▶ **Exercise instructions**:
Could you repeat the entries from the line with "[SAUDI Jobs Here] (141, 34)" through the end of the entries, both included, with the requests kept unchanged and every answer coordinate adjusted by -112?

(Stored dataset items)
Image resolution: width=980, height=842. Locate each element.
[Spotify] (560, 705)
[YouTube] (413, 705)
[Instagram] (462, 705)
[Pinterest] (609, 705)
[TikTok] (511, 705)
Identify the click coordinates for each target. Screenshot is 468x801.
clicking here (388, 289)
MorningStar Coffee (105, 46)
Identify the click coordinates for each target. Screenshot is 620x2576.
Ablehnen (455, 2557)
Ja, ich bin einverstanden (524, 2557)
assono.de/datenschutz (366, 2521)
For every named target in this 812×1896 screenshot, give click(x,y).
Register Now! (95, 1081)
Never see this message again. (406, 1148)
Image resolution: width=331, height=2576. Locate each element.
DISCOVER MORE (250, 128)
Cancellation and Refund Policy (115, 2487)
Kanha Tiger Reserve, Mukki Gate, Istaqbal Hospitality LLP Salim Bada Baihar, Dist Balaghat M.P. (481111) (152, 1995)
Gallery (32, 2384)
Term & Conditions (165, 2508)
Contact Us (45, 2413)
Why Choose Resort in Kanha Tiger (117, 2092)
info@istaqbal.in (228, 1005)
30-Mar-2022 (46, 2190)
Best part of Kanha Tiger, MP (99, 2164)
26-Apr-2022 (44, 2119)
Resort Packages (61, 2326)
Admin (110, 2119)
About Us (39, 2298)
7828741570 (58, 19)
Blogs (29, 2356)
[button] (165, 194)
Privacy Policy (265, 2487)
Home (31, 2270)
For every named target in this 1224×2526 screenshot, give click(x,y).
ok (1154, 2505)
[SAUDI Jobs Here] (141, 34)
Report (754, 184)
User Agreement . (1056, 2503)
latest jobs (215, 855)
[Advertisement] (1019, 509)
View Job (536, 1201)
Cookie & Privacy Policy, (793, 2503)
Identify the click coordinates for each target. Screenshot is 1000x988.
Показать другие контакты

▶ **Finished exercise**:
[SAUDI Jobs Here] (29, -78)
Report (642, 72)
User Agreement . (944, 2391)
latest jobs (103, 743)
[Advertisement] (907, 397)
View Job (424, 1089)
Cookie & Privacy Policy, (681, 2391)
Identify the click coordinates for each target. Screenshot is 1000x988.
Показать другие контакты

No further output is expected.